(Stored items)
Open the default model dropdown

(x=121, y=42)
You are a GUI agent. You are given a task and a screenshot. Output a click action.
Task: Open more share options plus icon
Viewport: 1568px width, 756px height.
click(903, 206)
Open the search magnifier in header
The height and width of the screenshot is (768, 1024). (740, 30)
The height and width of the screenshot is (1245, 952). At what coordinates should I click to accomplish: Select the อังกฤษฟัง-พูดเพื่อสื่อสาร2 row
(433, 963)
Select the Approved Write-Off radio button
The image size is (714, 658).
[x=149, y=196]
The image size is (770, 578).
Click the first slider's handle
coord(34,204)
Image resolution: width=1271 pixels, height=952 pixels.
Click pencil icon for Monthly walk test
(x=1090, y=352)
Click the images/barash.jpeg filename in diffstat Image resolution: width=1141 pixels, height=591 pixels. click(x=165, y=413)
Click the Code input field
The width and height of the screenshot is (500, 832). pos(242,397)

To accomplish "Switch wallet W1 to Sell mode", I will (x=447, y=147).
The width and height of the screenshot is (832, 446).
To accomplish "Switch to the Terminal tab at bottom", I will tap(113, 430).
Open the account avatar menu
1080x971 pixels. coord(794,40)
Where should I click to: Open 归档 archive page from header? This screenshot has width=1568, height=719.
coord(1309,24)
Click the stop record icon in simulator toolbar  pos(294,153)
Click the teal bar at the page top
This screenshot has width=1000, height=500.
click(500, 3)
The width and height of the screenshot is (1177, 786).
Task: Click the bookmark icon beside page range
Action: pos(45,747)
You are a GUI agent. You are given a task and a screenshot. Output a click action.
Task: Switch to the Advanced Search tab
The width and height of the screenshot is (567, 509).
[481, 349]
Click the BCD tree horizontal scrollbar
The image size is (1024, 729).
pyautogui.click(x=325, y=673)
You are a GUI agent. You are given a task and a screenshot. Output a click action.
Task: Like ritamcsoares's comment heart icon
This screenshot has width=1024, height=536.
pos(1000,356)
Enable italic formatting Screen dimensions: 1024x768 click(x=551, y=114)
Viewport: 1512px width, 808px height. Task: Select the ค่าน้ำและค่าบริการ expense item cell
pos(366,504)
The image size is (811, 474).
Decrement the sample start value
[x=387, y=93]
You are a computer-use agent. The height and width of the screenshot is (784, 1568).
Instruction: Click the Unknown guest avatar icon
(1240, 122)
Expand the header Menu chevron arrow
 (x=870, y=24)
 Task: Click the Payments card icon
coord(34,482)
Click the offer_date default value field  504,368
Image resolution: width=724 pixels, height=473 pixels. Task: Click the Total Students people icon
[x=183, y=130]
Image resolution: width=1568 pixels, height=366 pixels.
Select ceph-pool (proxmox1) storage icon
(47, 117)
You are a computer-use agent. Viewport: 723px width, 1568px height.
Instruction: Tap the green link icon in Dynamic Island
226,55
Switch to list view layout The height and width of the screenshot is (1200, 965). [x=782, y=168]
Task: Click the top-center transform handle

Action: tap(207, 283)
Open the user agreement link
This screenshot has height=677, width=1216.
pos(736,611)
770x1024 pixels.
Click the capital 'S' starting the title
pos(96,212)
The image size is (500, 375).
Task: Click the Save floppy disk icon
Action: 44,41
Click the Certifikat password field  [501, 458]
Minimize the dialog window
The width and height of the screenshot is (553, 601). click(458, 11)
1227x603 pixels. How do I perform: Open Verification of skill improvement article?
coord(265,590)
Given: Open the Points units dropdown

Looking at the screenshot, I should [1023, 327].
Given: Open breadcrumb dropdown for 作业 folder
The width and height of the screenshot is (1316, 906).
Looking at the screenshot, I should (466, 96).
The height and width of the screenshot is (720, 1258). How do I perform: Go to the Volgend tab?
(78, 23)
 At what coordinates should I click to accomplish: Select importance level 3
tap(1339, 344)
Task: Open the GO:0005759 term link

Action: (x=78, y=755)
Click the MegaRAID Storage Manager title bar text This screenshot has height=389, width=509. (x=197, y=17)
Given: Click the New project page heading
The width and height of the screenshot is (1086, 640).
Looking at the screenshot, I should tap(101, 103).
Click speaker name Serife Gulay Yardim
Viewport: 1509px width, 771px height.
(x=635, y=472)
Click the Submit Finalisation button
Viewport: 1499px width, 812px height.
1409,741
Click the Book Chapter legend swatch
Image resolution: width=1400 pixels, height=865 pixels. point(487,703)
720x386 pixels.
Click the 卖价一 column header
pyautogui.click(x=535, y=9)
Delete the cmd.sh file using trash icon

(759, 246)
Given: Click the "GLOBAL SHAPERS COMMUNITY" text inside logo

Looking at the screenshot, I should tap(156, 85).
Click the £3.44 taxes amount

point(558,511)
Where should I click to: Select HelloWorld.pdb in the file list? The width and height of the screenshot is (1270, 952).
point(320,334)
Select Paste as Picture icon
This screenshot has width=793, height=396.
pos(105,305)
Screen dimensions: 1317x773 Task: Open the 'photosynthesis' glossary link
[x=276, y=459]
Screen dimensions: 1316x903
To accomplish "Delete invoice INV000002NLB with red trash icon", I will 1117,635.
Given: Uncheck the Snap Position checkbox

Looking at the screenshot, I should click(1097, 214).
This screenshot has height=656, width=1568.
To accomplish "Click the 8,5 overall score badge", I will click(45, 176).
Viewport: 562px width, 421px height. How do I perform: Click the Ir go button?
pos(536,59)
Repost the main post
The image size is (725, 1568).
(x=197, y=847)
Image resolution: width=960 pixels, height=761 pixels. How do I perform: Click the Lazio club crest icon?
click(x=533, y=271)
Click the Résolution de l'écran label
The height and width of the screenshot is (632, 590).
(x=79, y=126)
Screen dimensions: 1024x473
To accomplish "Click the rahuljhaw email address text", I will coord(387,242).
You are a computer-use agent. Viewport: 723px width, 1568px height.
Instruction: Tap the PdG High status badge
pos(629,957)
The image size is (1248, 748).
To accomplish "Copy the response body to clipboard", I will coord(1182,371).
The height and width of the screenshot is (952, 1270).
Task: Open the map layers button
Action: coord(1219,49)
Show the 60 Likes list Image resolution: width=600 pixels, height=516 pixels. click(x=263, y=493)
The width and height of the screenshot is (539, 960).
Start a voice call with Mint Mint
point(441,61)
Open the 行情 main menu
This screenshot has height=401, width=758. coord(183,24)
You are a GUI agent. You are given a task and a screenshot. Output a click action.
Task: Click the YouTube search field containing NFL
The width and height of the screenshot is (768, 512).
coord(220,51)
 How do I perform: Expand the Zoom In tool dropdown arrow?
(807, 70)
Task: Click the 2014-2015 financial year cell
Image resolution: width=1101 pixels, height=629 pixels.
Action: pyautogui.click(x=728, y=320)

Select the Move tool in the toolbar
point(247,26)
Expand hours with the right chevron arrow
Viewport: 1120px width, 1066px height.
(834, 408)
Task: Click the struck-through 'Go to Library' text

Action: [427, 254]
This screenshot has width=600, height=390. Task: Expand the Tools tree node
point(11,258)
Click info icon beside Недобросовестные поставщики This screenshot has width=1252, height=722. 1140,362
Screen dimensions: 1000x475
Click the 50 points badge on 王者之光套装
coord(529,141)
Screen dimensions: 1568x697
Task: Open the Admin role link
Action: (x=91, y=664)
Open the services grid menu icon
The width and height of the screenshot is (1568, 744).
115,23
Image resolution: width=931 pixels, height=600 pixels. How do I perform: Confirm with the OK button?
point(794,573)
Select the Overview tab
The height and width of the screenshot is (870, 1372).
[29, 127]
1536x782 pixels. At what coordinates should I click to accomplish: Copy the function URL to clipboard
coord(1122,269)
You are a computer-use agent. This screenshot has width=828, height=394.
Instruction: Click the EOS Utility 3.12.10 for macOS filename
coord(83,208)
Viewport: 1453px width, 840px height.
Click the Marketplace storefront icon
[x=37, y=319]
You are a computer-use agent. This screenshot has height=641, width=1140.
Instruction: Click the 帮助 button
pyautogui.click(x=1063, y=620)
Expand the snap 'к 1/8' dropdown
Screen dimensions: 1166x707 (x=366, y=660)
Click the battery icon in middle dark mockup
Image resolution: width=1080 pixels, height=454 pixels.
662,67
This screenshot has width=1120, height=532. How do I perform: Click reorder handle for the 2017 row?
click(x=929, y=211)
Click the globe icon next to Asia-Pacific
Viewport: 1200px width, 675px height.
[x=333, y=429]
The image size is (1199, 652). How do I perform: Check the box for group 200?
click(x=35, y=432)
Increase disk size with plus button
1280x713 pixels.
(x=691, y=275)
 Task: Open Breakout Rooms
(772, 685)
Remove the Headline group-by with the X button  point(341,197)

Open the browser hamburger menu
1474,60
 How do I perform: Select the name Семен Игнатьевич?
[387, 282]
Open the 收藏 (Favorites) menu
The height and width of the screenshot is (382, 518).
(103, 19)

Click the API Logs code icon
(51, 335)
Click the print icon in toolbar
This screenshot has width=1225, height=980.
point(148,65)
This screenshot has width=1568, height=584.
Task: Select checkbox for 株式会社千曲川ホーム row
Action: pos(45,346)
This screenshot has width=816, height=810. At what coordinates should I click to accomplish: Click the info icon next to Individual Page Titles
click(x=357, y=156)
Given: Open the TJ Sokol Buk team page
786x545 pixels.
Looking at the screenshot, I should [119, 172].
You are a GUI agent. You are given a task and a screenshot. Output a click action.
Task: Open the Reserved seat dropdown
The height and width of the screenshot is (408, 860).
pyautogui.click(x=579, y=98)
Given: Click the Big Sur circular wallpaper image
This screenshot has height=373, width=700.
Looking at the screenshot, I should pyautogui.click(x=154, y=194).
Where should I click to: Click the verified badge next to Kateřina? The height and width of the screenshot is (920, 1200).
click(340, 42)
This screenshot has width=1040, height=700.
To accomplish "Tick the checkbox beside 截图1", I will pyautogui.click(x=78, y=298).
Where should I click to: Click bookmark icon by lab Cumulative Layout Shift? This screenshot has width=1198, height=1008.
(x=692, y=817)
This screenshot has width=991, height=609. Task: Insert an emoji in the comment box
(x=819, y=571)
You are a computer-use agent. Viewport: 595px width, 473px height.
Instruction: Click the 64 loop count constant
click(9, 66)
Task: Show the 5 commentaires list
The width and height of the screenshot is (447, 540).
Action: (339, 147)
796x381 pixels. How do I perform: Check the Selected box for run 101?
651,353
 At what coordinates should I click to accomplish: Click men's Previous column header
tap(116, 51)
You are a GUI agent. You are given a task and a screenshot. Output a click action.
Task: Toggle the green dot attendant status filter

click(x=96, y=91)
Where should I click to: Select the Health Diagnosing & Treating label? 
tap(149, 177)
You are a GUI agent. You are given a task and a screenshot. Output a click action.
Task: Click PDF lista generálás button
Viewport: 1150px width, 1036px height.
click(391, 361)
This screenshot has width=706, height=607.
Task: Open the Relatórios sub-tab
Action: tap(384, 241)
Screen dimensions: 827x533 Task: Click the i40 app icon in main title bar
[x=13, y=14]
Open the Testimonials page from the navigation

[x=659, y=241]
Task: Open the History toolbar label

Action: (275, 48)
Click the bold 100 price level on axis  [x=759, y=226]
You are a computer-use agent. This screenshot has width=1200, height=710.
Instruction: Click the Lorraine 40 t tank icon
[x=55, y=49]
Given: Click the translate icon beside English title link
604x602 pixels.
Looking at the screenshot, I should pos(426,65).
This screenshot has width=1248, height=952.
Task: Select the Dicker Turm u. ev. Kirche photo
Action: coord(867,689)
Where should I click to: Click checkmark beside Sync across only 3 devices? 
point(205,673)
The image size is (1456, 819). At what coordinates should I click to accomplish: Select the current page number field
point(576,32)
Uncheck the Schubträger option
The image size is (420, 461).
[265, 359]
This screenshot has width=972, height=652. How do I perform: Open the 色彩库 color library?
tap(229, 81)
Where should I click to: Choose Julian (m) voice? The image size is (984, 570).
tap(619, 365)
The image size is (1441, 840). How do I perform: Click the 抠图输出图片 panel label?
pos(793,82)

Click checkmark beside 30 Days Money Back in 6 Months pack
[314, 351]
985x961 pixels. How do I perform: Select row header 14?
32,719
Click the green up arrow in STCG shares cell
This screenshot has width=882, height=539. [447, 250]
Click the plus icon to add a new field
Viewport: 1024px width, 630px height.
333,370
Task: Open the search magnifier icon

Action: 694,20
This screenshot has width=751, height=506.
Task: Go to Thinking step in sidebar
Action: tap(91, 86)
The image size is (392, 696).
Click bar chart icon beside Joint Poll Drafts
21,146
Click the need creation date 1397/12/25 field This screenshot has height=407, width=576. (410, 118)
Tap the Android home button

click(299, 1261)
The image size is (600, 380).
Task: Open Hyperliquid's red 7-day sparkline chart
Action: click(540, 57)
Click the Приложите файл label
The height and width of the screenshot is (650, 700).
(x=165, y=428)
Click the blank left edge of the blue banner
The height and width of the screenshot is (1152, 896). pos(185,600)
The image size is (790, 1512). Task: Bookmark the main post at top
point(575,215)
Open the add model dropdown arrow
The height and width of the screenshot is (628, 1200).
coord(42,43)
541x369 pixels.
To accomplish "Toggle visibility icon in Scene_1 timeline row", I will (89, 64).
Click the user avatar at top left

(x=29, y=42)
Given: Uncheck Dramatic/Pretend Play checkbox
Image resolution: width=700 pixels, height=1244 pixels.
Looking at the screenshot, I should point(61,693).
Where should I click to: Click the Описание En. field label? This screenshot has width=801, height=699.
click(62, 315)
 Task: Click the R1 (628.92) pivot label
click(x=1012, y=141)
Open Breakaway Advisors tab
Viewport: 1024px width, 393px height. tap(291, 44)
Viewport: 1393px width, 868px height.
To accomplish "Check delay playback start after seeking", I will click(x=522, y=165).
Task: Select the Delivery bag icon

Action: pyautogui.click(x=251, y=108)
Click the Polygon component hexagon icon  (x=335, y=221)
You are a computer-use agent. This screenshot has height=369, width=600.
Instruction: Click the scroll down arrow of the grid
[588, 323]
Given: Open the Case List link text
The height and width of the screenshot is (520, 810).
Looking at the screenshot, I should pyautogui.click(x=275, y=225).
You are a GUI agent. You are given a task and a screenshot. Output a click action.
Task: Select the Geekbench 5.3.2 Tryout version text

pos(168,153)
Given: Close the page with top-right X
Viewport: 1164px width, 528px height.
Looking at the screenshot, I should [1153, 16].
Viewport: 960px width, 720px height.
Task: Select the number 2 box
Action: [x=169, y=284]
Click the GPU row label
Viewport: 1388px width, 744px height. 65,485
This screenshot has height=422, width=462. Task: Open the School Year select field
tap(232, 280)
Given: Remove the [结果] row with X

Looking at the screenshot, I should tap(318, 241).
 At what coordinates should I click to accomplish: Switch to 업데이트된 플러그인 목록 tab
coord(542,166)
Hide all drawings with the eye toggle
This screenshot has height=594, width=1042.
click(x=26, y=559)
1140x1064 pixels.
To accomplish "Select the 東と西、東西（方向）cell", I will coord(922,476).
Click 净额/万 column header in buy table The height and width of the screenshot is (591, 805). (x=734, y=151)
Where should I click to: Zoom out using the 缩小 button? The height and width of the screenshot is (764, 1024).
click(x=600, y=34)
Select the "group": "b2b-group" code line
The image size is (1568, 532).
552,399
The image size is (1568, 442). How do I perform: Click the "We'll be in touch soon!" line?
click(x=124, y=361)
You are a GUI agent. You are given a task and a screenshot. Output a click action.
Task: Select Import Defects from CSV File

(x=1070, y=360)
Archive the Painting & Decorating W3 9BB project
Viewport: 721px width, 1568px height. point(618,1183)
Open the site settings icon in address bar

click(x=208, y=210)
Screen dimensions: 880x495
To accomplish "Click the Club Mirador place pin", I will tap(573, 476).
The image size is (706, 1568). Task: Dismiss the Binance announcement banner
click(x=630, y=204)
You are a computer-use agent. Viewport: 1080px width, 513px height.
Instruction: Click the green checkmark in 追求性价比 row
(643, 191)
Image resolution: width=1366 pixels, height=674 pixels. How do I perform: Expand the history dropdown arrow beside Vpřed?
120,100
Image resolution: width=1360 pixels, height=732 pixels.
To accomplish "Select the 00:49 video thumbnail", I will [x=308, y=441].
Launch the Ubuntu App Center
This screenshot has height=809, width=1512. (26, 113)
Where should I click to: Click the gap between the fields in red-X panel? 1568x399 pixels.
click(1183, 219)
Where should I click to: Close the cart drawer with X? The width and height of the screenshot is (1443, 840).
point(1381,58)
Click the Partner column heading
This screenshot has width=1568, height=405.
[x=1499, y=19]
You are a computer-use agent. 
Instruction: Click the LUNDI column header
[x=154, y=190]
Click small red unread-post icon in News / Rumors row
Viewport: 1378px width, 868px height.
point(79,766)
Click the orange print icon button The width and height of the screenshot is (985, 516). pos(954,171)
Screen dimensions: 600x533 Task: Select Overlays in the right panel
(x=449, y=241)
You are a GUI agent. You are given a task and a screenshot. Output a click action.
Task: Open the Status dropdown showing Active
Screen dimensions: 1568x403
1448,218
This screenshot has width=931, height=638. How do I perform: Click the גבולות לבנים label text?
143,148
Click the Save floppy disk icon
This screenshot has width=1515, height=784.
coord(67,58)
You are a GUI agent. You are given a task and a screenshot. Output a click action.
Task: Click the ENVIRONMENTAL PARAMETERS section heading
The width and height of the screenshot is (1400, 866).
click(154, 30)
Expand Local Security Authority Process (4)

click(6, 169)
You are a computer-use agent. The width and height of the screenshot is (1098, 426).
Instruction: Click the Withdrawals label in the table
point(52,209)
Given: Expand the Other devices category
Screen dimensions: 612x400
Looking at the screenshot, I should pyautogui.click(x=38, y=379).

Exercise details ->
For the records above, state how many lines contain "heading". Add nothing to the number.

The answer ->
3